I just wanted a message board. That was the whole idea.
Not another SaaS product. Not a full social network with a complicated relationship graph. Just a place where someone could publish a message, attach an image or a PDF, let other people comment, and give an administrator enough control to understand what was happening.
That became Open Message Board. It started small, and then reality kept adding footnotes: file uploads, moderation, email verification, Turnstile, visitor context, retention questions, and the occasional thought of adding a small market widget.
The most important decision was a directory boundary
The first design decision was not a page layout. It was deciding what should be public at all.
The public document root is web/. Database credentials, mail settings, the administrator password hash, and other private configuration belong in private/. That boundary is what lets the project run on an ordinary Nginx, Apache, Caddy, or PHP hosting panel without quietly turning configuration files into downloads.
Making the first install less mysterious
The installer asks for the practical things: site name, base URL, timezone, mail sender, MySQL connection details, the first administrator account, and the upload directory. It imports the schema, generates the administrator password hash, and checks whether the upload directory can actually be written to.
After installation, web/install.php should be deleted or renamed. Even though the installer refuses to run once private/config.php exists, there is no reason to leave an installation entry point sitting in the public web root on a production server.
php -S 127.0.0.1:8080 -t web
I like this development path because it is honest. Start the local server, publish a post, add a comment, try an image route, and only then decide whether the project is ready for a domain and HTTPS.
Once a message can contain files, it stops being just a message
Public posts can have a title, author name, email, hashtags, SEO keywords, images, and PDFs. Comments can have image and PDF attachments too. Then the project needs an admin area for reviewing posts, opening a per-post comment drawer, and deleting content.
That means the database has to remember more than one table. Posts, attachments, comments, hashtags, and moderation logs all need to fit together. Upload limits, allowed file types, write permissions, and whether files should live outside the public web root are application concerns, not deployment details to postpone forever.

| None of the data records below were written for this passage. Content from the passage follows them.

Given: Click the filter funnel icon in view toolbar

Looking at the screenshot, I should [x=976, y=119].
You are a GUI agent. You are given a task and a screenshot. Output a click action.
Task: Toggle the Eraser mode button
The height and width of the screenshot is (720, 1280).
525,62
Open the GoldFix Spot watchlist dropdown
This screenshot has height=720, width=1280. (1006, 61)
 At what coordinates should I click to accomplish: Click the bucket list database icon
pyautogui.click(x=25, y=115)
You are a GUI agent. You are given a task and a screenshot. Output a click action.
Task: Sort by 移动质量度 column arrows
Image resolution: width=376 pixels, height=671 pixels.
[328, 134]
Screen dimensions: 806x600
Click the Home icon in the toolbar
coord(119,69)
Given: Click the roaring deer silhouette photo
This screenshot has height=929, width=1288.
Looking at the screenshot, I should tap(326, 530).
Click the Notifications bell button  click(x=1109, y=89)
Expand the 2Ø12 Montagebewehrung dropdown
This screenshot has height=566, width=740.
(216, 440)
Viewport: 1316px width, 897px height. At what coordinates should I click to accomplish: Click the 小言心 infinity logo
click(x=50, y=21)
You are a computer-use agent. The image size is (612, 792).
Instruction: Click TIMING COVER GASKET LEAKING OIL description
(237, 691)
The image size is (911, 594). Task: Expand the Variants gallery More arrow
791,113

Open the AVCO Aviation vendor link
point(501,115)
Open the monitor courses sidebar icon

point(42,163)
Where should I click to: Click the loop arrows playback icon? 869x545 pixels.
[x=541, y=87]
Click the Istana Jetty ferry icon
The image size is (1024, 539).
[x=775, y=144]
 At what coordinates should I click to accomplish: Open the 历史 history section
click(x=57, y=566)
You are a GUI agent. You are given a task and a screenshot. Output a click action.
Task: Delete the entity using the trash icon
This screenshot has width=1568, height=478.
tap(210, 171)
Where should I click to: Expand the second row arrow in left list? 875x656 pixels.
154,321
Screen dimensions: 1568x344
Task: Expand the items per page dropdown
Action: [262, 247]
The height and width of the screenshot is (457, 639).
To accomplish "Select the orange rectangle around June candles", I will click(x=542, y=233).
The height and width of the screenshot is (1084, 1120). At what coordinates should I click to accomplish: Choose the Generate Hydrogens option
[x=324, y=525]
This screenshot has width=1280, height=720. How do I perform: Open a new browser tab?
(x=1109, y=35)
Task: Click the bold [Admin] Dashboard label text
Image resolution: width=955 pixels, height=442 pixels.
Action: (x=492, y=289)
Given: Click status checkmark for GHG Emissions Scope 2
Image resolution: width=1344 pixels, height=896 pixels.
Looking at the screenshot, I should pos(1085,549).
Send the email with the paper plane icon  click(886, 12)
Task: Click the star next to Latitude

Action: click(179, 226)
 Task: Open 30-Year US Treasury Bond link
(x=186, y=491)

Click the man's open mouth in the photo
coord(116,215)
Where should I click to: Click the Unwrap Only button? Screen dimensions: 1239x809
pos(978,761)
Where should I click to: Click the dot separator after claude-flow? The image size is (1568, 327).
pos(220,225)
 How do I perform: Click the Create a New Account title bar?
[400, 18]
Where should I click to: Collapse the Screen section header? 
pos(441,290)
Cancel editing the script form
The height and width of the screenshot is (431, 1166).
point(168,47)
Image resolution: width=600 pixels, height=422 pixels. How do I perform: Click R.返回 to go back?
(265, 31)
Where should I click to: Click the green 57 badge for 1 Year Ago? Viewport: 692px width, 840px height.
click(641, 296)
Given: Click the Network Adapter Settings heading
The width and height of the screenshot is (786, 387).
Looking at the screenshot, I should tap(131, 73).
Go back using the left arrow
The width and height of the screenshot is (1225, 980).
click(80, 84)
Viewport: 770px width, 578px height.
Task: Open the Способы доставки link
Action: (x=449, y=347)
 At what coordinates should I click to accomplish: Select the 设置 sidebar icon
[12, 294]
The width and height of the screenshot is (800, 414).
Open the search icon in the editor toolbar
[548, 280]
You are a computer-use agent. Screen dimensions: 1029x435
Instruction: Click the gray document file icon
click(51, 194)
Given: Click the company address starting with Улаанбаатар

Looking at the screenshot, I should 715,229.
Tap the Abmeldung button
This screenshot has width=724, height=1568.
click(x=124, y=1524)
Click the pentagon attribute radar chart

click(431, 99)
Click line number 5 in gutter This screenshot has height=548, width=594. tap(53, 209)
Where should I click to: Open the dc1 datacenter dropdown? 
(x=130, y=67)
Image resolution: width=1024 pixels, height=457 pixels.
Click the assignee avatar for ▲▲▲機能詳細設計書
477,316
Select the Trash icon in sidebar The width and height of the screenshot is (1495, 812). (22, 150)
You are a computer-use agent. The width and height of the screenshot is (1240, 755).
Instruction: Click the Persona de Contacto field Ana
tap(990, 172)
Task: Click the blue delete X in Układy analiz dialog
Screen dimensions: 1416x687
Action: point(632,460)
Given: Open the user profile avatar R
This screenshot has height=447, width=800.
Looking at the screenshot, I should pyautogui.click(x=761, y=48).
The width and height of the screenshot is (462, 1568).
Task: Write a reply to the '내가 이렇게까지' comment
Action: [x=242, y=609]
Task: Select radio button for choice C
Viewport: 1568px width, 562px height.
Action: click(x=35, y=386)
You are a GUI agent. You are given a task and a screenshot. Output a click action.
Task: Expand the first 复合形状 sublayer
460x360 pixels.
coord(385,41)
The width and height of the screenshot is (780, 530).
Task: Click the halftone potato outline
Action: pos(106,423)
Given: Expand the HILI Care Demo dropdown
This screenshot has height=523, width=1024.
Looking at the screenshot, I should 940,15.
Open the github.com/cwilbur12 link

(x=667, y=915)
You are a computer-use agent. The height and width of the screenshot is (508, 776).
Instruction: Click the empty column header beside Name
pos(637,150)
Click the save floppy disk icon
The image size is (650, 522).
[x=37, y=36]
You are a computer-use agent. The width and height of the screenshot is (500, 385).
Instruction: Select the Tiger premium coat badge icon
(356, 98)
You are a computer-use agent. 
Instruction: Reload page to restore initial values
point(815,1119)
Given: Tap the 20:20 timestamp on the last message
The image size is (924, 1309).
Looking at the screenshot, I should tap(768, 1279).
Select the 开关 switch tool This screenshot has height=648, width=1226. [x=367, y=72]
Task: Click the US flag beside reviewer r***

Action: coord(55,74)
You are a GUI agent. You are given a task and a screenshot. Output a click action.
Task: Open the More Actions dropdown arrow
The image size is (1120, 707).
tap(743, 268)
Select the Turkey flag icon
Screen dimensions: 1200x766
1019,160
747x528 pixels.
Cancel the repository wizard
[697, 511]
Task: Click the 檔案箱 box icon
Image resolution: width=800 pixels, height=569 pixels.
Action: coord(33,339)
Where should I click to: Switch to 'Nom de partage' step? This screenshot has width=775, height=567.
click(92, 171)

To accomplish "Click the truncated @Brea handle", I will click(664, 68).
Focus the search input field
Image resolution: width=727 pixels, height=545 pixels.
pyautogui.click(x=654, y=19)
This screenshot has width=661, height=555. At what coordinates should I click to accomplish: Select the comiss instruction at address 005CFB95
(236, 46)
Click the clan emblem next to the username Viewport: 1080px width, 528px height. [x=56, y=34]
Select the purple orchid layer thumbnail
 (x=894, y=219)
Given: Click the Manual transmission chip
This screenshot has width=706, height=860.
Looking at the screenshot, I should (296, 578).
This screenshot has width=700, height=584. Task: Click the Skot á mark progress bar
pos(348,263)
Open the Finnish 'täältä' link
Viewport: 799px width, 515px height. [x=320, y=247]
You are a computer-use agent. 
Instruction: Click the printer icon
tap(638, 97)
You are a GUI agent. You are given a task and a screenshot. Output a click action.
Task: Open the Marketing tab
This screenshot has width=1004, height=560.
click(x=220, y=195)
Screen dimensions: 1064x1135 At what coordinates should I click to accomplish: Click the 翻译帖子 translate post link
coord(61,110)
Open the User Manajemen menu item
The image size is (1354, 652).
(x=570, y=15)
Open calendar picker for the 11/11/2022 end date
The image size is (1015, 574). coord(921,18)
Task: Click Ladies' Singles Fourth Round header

The privacy questions showed up later, but they mattered
The board can record visitor metadata such as IP address, user agent, browser language, and browser timezone so an administrator has some context when reviewing activity. But storing that information is not a free feature. It raises questions about retention, access, and how much of it the site actually needs.
Turnstile is optional. The Yahoo Finance ticker card is optional too. The ticker uses a cached one-month sparkline instead of pulling fresh data on every page view. Both features can be turned off. They do not need to become permanent just because they were easy to add.
It is still a small message board
I do not want to describe Open Message Board as a complete community platform. It is closer to a public wall that I can actually control. There are fewer moving parts, but I know where the data lives and where the boundaries are. If the project grows later, I know where authentication, notifications, or more complex moderation should fit.
That is the part that feels most like a diary to me. The project keeps a record of all the things I assumed I would not have to think about: someone will upload an odd file, a comment becomes its own piece of content, an administrator needs context, a market card goes stale, and private configuration must never end up in a commit.
A small system does not have fewer engineering problems. It just makes them easier to see.